**Tarefas propostas**
1) Como fica em inglês a frase "Obras-de-arte comumente vêm ao mundo fora do seu tempo cronológico.", tirada do texto sobre o disco de Brian Eno?
2) Devolva, sem nenhuma alteração, o trecho do texto sobre o disco de Brian Eno que começa em "Obras-de-arte comumente vêm" e termina em "pela arte contemporânea?".

Brian Eno - “Another Green World” (1975)

 

“Ao discutir arte, as pessoas costumam falar sobre gênios, mas assim que você começa a observar de perto como as coisas surgem, descobre que sempre há contextos e sistemas informando esse indivíduo”.

“A ciência é uma forma de descobrir coisas sobre o mundo, mas a arte nos dá a chance de explorar, através da imaginação, lugares que não existem, bem como ferramentas para lidar com o mundo em que estamos”. 
Brian Eno

Obras-de-arte comumente vêm ao mundo fora do seu tempo cronológico. Com isso, precisam que o próprio tempo passe para serem valorizadas e, principalmente, entendidas. Quanto levou-se para se assimilar a “nova poesia” de Mallarmé, hoje naturalmente reconhecida como o começo das correntes modernistas? Ou as pinceladas "borradas" dos impressionistas, taxadas de “infantis” pelos críticos da época, mas que se configuraram num passo fundamental para a ruptura com o classicismo absorvido pela arte contemporânea?

**Registros listados**

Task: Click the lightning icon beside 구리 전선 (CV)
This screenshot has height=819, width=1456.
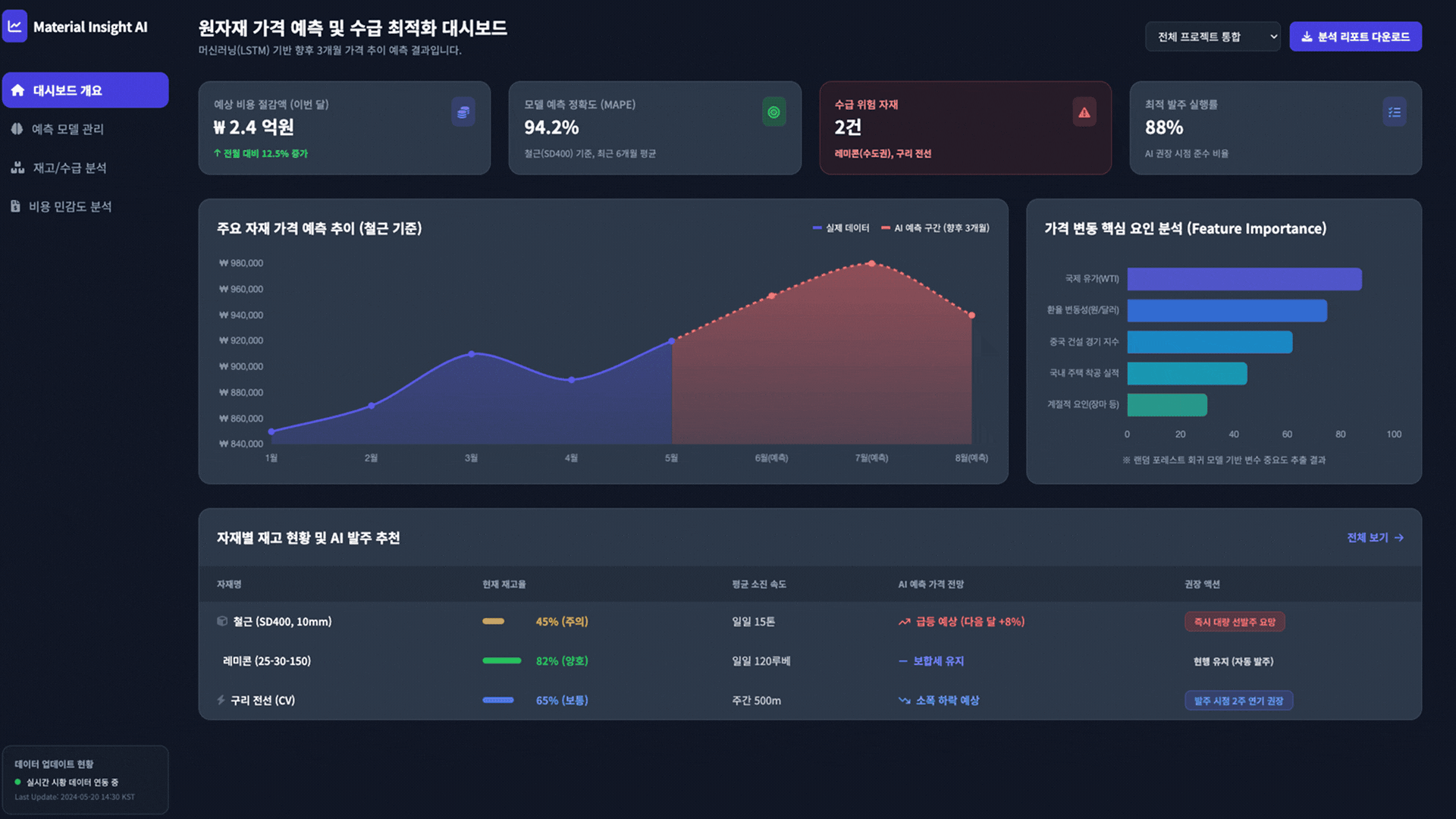Action: click(221, 700)
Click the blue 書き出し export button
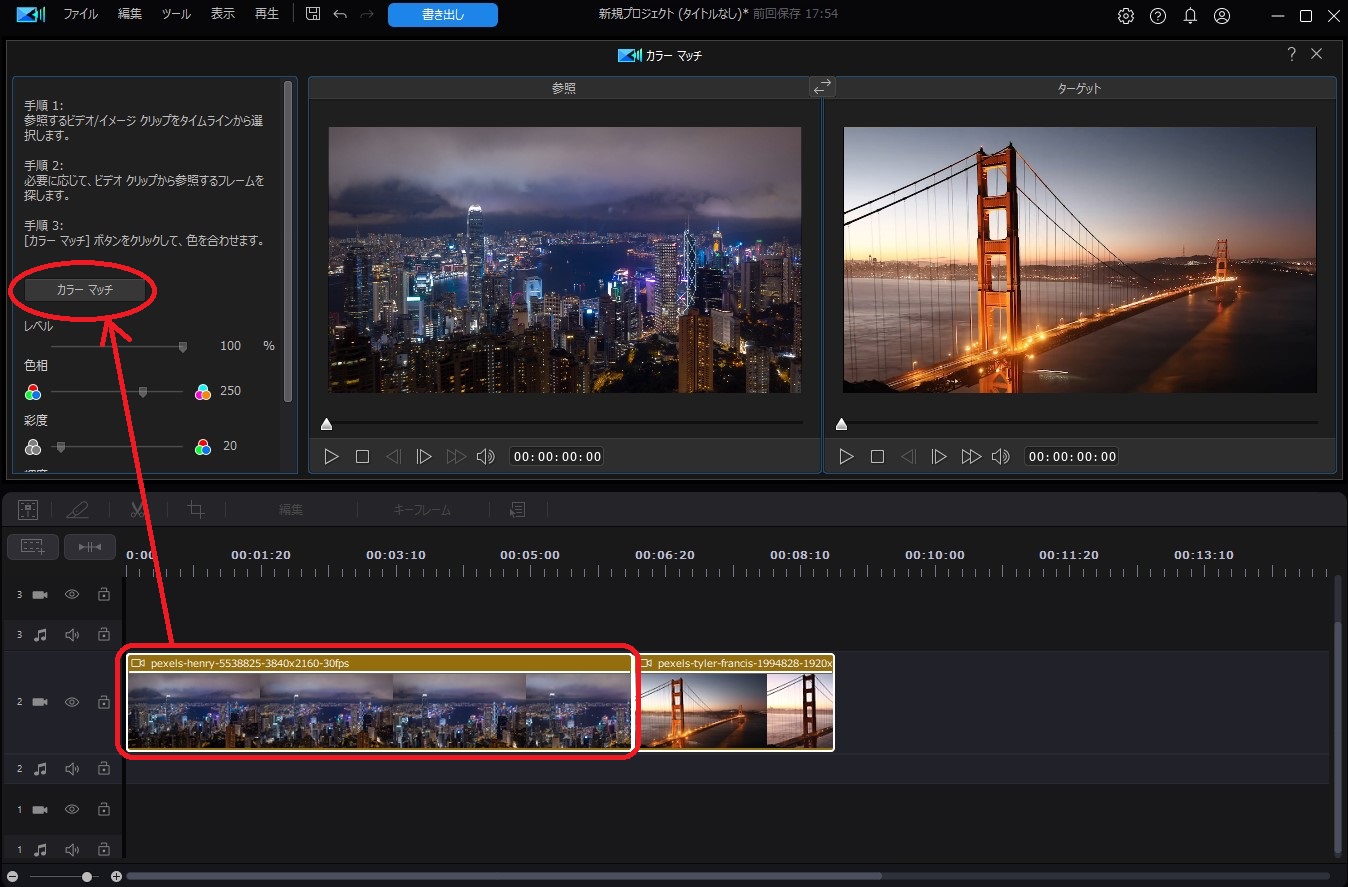Image resolution: width=1348 pixels, height=887 pixels. (x=442, y=15)
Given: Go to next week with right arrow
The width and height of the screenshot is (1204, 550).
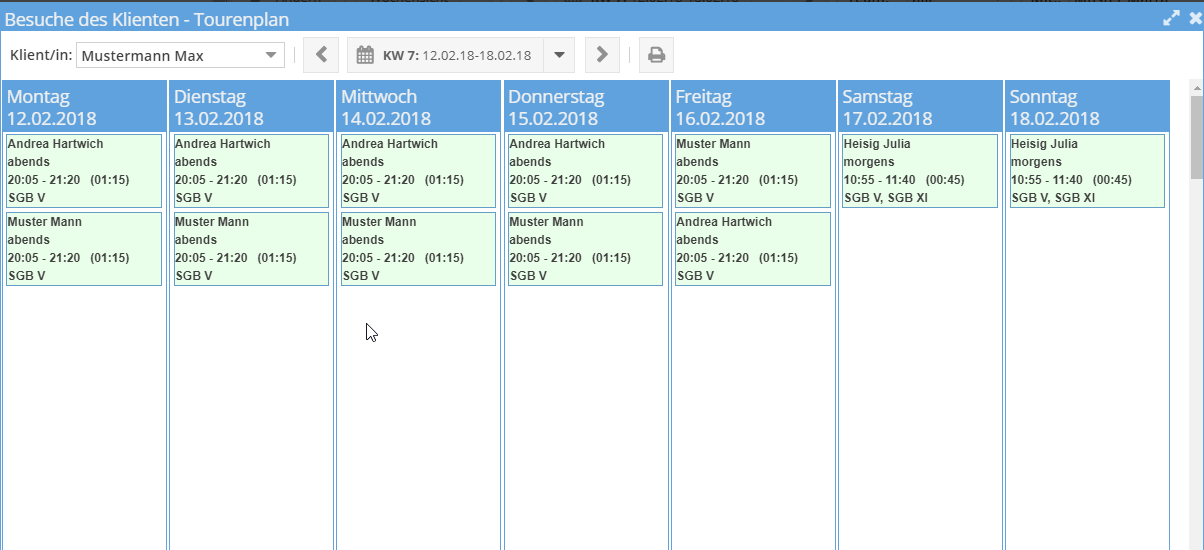Looking at the screenshot, I should [601, 55].
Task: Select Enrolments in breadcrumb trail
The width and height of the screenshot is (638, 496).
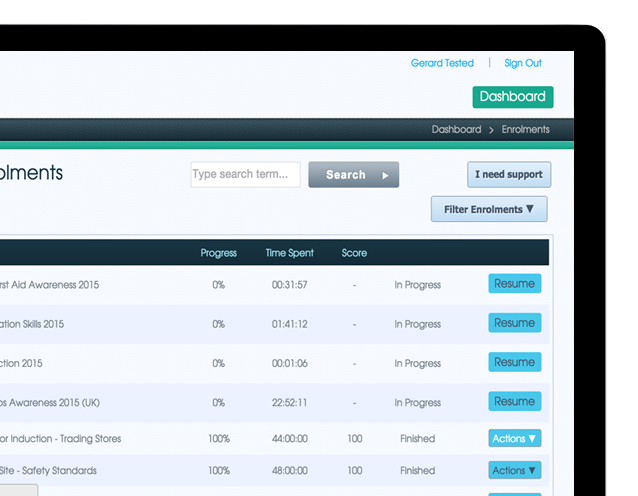Action: click(x=525, y=130)
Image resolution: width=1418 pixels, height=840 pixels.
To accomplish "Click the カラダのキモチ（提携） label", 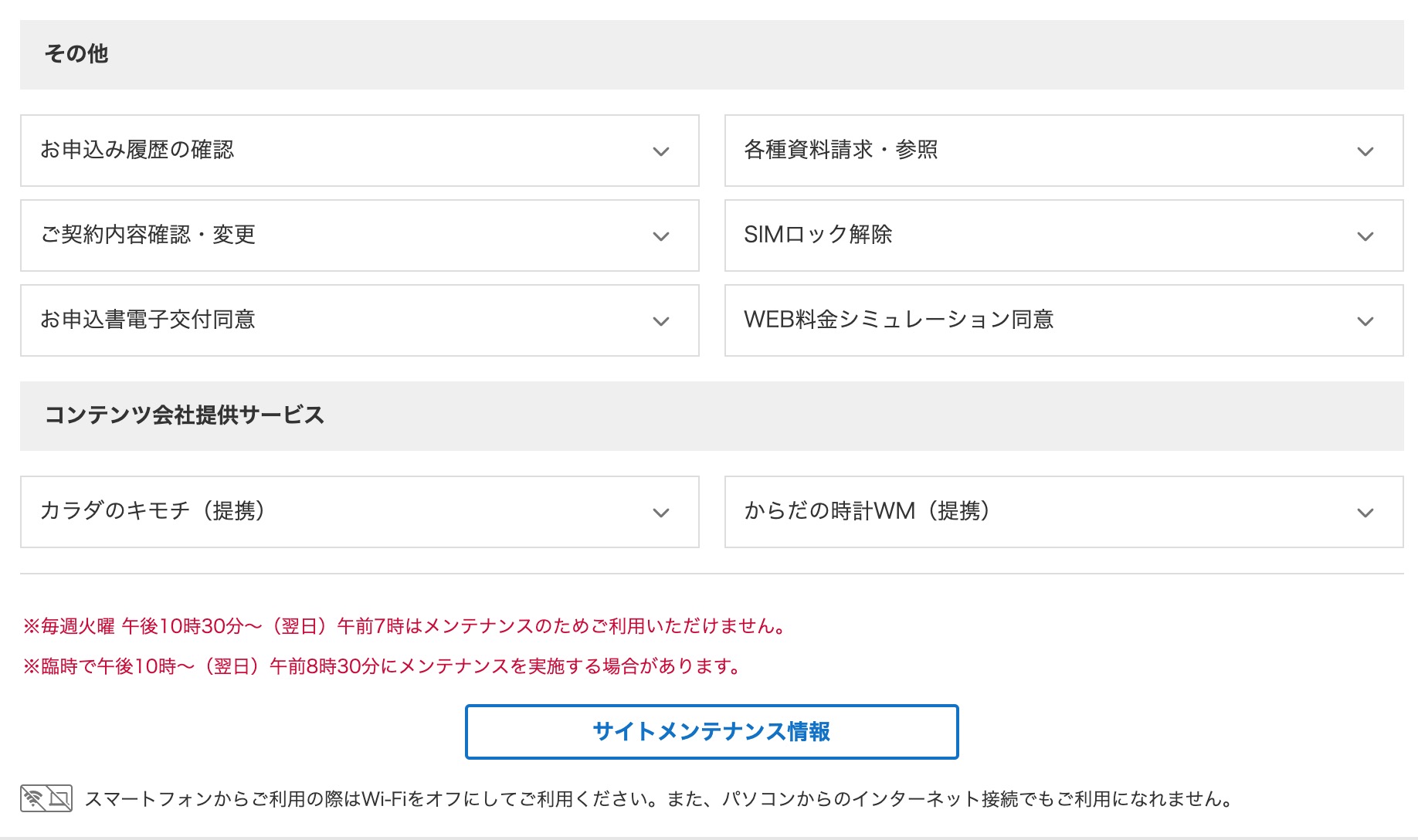I will pyautogui.click(x=152, y=511).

**Respostas por tarefa**
1) Works of art commonly come into the world outside their chronological time.

2)
Obras-de-arte comumente vêm ao mundo fora do seu tempo cronológico. Com isso, precisam que o próprio tempo passe para serem valorizadas e, principalmente, entendidas. Quanto levou-se para se assimilar a “nova poesia” de Mallarmé, hoje naturalmente reconhecida como o começo das correntes modernistas? Ou as pinceladas "borradas" dos impressionistas, taxadas de “infantis” pelos críticos da época, mas que se configuraram num passo fundamental para a ruptura com o classicismo absorvido pela arte contemporânea?